— EXERCISE OBJECTIVE —
Judge whether each statement below agrees with the passage on the Parramatta Female Factory, answering yes or no and quoting the words of the passage that decide it: (a) Gordon was offered a higher yearly salary than her predecessor; (b) over 100 women escaped in less than an hour; (c) Bourke said Gordon was at fault when she was dismissed.

— PROVIDED PASSAGE —
┄┄┄┄┄┄┄┄┄┄

In October 1827, the Parramatta Female Factory was the site of women rioting as a response to a cut in rations and their poor conditions. The matron, Mrs Raine, had resigned and she had to be rescued from the factory. Gordon began her work as the factory's new matron and superintendent with her first task being to negotiate with the women who had escaped from the building. She was able to persuade them to return, but the disputed ration of bread and sugar remained. In less than an hour over 100 women escaped en masse and proceeded into the town where 40 soldiers and the threat of guns brought them back. They returned with a plunder of foodstuffs and when the ringleaders were confined, the mob released them.

Gordon had been appointed by the Governor of New South Wales, Ralph Darling. He had complained previously that there was no one available to take the role. Darling had offered the position to Gordon at £150 per annum (£50 less per year than her predecessor). Ann, her husband Robert, and their children, were given free fuel and quarters and she became one of the best paid women in the colony. Darling was supportive of Gordon as she endeavoured to introduce smooth management into the factory. There was another riot in 1831 which was the year Darling stood down. Gordon had several assistant matrons and four other staff including a constable, but they were not always co-operative. Under the new governor Richard Bourke the number of women increased at the factory and conditions and behaviour suffered. 1833 saw another riot.

Gordon became well known in the locality. The factory was nicknamed Gordons’ Villa and even Gordon's Nunnery or Seminary.

By 1835 Gordon had supplemented the staff with trusted women convicts who served as midwife and overseers. Gossip grew, that immorality at the factory included her husband Robert Gordon, and that the governor's son, Richard Bourke, was the father of Gordon's grandchildren.

Robert was dismissed in 1835 and in 1836 Ann Gordon was dismissed, although Bourke said she was not at fault and she received a years salary in compensation. Bourke told his superiors that he had introduced order at the factory. Gordon was replaced by Sarah and Thomas Bell who were the new matron and "the keeper".

Gordon tried to regain her position as a matron, but she was not successful. Robert became a licensee of the "Jolly Sailor" in Parramatta, but according to Ann he never worked for a decade and he spent all the money she gave him. She was a widow in 1863 and she died in 1868 in East Maitland.

┄┄┄┄┄┄┄┄┄┄

— INFORMATION SUPPLIED —
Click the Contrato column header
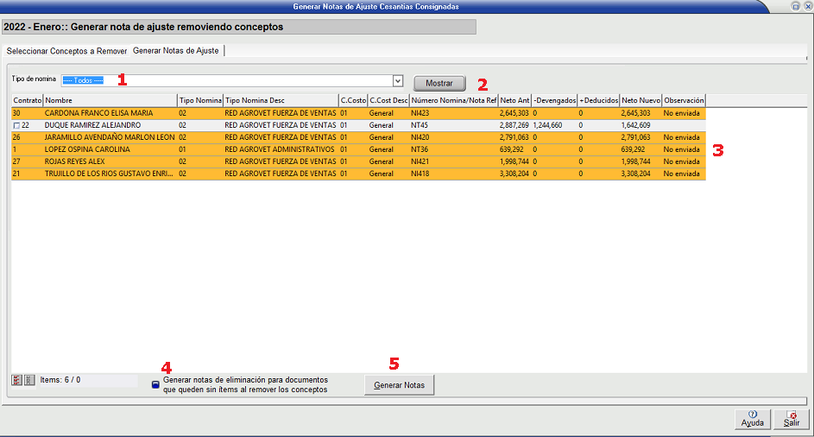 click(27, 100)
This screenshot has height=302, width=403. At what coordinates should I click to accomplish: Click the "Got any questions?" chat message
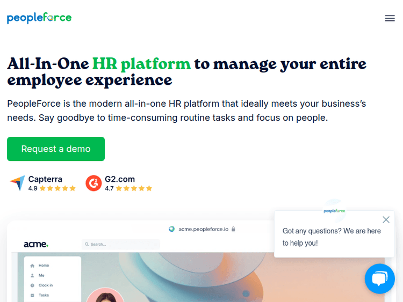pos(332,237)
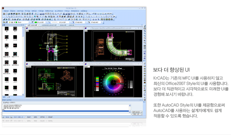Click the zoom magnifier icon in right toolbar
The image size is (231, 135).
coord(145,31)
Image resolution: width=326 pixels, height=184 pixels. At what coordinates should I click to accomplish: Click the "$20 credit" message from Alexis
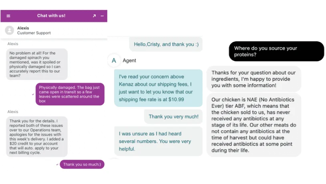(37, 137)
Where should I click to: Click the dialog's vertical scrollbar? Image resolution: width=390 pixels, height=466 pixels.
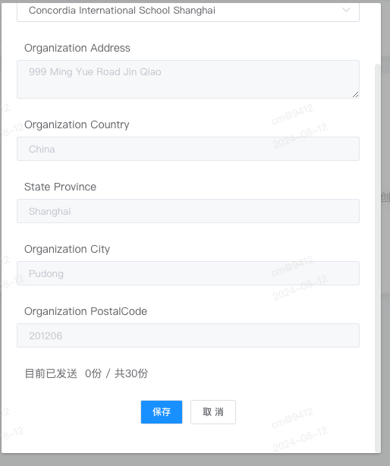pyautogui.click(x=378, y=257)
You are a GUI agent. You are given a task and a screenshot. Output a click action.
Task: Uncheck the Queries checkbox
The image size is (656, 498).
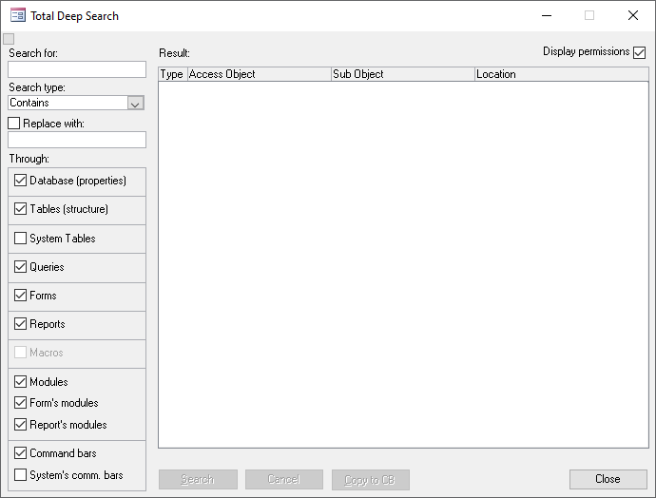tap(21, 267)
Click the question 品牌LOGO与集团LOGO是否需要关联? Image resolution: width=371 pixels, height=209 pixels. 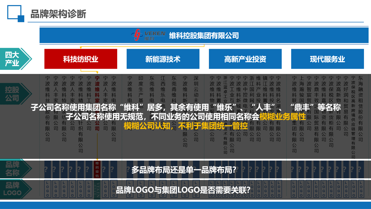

┄┄┄┄┄┄┄┄┄┄

— REPLY —
(a) No: "£50 less per year than her predecessor"
(b) Yes: "In less than an hour over 100 women escaped en masse"
(c) No: "Bourke said she was not at fault"